TO DO - Read the data below. Every line holding the string "agent" must be copied.

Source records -
★ ★ ★ ★
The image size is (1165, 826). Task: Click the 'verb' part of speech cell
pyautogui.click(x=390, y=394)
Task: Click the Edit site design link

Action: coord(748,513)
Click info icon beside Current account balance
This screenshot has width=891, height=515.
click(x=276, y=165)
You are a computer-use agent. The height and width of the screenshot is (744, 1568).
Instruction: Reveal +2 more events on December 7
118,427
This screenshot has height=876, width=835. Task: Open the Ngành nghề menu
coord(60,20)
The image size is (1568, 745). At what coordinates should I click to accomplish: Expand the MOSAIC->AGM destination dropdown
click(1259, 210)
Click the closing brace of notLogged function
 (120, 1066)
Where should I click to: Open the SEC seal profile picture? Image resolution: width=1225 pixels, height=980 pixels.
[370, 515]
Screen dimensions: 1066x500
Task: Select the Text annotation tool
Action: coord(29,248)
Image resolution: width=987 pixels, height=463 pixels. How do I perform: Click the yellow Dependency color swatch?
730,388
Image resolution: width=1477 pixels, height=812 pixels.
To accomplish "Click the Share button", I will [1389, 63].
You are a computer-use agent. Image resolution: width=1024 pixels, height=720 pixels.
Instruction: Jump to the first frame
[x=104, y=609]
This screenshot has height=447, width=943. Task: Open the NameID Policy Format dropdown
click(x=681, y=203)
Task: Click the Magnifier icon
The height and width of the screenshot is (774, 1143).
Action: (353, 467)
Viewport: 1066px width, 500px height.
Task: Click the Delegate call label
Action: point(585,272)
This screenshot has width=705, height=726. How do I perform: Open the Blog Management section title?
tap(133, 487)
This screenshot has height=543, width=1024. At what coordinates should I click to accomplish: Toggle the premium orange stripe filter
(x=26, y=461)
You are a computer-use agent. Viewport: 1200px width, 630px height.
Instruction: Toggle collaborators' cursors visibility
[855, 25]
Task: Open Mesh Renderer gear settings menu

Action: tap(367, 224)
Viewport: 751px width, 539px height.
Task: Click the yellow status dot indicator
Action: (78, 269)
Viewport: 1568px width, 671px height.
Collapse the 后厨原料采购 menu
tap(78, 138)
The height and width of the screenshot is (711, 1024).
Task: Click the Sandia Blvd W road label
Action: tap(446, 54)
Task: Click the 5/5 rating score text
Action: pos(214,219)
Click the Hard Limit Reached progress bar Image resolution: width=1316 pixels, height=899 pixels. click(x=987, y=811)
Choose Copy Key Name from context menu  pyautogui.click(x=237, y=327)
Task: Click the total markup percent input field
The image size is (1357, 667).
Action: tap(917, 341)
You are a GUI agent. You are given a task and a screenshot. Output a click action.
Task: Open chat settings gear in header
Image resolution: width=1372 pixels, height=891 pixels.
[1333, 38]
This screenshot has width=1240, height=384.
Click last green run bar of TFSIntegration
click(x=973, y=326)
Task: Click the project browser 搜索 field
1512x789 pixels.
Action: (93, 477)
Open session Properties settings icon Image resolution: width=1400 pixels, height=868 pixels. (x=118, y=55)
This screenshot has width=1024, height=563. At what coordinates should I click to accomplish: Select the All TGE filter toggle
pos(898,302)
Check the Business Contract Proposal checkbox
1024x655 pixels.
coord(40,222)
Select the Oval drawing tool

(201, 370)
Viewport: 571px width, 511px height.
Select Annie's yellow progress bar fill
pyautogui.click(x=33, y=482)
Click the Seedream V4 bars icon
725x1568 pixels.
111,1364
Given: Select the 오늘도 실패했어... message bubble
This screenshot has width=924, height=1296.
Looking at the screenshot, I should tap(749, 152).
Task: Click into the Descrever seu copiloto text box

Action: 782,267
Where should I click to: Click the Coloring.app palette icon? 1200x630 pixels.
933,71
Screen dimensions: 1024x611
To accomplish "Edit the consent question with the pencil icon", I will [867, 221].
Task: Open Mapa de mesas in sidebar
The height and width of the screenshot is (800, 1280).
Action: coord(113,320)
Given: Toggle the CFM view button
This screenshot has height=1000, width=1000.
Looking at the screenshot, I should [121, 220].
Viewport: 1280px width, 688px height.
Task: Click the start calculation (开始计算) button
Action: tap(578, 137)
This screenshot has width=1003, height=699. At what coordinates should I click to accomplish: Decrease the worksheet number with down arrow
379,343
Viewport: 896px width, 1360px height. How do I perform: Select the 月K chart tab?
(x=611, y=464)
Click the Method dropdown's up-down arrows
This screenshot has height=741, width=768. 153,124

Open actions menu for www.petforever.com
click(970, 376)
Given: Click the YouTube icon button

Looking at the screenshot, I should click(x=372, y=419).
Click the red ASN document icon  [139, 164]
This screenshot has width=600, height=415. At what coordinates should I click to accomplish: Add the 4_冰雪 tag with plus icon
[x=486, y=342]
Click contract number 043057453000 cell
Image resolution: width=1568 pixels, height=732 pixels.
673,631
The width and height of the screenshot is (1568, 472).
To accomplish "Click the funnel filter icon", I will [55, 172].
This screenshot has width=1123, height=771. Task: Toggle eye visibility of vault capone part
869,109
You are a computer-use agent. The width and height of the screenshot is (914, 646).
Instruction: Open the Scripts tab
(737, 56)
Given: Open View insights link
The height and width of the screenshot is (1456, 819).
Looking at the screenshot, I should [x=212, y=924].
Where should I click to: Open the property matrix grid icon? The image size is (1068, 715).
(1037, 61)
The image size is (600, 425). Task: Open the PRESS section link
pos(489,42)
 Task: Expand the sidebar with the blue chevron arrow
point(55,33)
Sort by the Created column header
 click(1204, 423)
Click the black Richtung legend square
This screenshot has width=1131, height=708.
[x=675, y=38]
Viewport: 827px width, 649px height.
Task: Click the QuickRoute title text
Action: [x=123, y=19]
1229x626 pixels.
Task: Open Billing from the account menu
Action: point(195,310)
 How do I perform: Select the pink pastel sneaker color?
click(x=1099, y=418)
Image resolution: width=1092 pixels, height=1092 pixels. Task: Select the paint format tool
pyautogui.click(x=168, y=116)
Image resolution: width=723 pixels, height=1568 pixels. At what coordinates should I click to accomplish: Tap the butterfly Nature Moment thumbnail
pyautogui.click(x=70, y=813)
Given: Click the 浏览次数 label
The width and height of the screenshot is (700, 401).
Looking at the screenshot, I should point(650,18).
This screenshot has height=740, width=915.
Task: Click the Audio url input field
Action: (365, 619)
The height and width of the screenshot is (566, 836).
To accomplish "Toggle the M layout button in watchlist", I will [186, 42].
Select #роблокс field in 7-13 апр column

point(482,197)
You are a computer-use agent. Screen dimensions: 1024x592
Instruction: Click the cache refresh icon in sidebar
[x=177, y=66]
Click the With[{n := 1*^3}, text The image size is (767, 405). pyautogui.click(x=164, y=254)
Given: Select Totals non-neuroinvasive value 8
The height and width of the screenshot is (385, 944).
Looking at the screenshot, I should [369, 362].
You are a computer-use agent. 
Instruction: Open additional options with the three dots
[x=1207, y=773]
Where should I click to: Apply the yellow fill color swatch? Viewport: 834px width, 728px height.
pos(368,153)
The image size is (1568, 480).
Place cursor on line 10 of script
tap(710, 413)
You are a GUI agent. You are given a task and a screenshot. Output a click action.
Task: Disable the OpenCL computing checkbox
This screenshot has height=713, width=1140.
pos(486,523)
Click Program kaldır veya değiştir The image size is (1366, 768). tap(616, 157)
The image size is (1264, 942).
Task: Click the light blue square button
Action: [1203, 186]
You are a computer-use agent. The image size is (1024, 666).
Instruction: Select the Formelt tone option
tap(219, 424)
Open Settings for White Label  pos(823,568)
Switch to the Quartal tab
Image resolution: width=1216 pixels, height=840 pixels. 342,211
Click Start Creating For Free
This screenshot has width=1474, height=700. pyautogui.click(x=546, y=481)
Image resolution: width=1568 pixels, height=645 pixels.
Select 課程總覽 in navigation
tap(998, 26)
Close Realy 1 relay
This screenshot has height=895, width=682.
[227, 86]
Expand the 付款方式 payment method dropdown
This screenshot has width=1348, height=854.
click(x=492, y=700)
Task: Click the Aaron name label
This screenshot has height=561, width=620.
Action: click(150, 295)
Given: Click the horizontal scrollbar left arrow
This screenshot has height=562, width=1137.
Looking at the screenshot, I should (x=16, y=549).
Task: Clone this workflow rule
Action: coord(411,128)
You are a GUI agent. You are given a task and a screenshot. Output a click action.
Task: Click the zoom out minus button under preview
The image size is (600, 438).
★ ★ ★ ★
ANSWER TO THIS TASK -
You are a computer-use agent. The height and width of the screenshot is (744, 1568).
You are a computer-use agent. Image resolution: width=1024 pixels, height=720 pixels.
You are a computer-use agent. Viewport: 1200px width, 630px height.
You are a GUI agent. You are given a task and a screenshot. Output a click action.
You are a computer-use agent. The width and height of the screenshot is (914, 646).
You are a computer-use agent. Screen dimensions: 1024x592
You are a computer-use agent. 
You are a GUI agent. You are given a task and a screenshot. Output a click action.
You are a computer-use agent. The image size is (1024, 666).
You are a GUI agent. You are given a task and a screenshot. Output a click action.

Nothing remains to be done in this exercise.